5. Move a minor shadow: Each shadow can only be moved one galaxy at a time, and they never discard their spaceship and own the galaxy. The Shadowlord is never moved.

6. Do battle: Battle occurs when a character moves into another galaxy that another player controls or occupies without his or her permission. Shadows never give permission to cross into the galaxies they occupy.

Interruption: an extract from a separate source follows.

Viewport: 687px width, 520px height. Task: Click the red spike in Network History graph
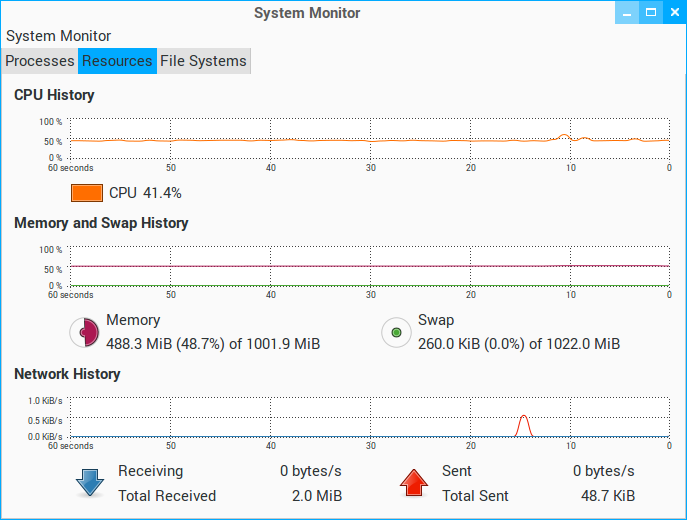point(522,425)
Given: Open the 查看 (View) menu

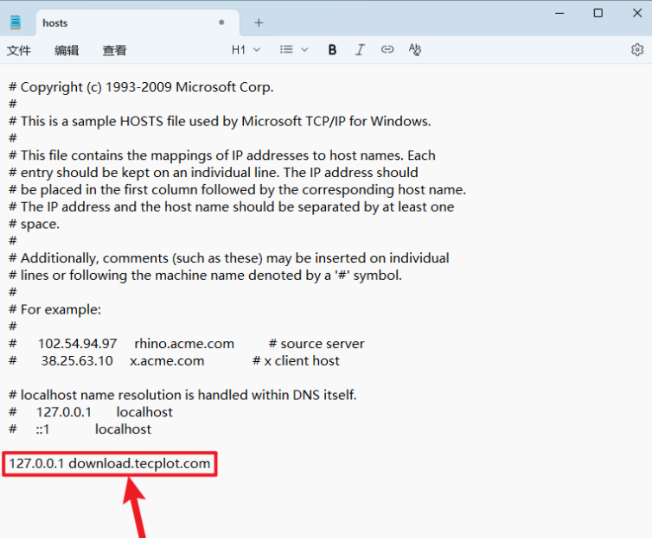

Battle consists of the following: Each character in the galaxy (or a character of the defenders choice if the galaxy is controlled by the presence of a spaceship) is placed on the battlefield. Each participating combatant may choose one (and only one per character) power card from underneath its portrait or from the generic attack hand. The attacker places this extra card face down, while the defender places it face up. The attacker then turns up his extra card. A power card is drawn from the deck for each character in the battle, with the one controlling a power stone being able to draw yet another power card, and the players total up their side's power levels, spaceship count (only spaceships in the character's power ring count), and the value of all their power cards, and whichever side has the highest total, that player wins the battle. A card is then drawn for each of the losing characters, and that number is how many spaceships they lose. If a character is penalized more spaceships than it has, that character dies and is liquidated from the alliance. If the master dies, that player is out of the game entirely. If a player defeats a character with a power stone (either the Shadowlord or the one who took the power stone from the Shadowlord), that character then takes possession of the power stone. At the end of battle, all cards used are discarded.

If the Shadowlord still holds the power stone, every time the deck of power cards are reshuffled, the power stone timer (which looks exactly like the power stone itself, so it does not matter which one is which) is moved up a slot in the power stone timer base. If the timer reaches the final slot, the game is over and all players lose.